In the entries that follow, find the line containing "jobs (171, 2526)"; from there, copy every line exactly through the line containing "[ESCORT BLOG] (37, 251)".

#### Stored data

------------

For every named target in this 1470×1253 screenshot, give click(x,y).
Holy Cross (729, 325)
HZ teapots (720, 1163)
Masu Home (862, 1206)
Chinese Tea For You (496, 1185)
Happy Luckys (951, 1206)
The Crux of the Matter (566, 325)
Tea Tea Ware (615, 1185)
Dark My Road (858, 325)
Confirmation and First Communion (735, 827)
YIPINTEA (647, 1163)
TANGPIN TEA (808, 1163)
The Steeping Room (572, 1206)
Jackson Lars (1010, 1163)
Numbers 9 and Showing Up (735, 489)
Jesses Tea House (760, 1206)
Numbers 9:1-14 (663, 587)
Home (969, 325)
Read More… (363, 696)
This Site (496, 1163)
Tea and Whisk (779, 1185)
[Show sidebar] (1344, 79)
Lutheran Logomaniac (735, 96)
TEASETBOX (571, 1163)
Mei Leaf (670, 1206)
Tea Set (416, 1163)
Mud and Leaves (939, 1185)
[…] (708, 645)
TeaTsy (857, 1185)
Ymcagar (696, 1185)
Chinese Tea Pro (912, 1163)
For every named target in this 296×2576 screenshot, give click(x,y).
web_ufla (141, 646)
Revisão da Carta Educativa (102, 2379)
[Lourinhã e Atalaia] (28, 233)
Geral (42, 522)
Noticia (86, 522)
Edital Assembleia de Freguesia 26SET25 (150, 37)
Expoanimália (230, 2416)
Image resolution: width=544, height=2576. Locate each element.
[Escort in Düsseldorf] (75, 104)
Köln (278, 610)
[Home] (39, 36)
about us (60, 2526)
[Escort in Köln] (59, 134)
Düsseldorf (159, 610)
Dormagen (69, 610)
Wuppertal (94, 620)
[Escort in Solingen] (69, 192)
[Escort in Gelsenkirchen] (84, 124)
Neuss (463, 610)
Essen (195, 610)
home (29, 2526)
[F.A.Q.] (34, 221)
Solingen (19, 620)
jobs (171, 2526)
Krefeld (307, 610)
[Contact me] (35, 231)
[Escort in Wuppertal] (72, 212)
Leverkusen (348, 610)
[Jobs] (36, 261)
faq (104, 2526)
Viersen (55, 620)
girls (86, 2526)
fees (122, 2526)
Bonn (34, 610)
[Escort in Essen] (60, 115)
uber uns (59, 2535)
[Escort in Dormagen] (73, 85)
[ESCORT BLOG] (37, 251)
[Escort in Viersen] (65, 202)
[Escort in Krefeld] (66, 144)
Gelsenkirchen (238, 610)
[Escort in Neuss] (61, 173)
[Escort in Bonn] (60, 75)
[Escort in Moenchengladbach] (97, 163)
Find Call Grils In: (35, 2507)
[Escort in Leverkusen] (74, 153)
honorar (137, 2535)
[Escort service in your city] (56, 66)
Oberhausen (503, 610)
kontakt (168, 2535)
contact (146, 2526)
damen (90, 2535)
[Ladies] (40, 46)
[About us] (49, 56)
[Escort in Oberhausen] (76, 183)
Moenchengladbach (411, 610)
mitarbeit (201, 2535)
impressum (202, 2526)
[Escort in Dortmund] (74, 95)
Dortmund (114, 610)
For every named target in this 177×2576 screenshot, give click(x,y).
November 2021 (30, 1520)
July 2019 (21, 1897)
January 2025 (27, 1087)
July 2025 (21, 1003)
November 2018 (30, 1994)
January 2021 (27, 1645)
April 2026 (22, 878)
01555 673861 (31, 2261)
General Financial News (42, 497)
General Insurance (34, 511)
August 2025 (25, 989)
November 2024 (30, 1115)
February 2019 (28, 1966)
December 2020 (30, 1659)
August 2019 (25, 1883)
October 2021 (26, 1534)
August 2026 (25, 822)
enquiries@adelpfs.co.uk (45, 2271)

------------

#### Answer section
jobs (171, 2526)
Krefeld (307, 610)
[Contact me] (35, 231)
[Escort in Wuppertal] (72, 212)
Leverkusen (348, 610)
[Jobs] (36, 261)
faq (104, 2526)
Viersen (55, 620)
girls (86, 2526)
fees (122, 2526)
Bonn (34, 610)
[Escort in Essen] (60, 115)
uber uns (59, 2535)
[Escort in Dormagen] (73, 85)
[ESCORT BLOG] (37, 251)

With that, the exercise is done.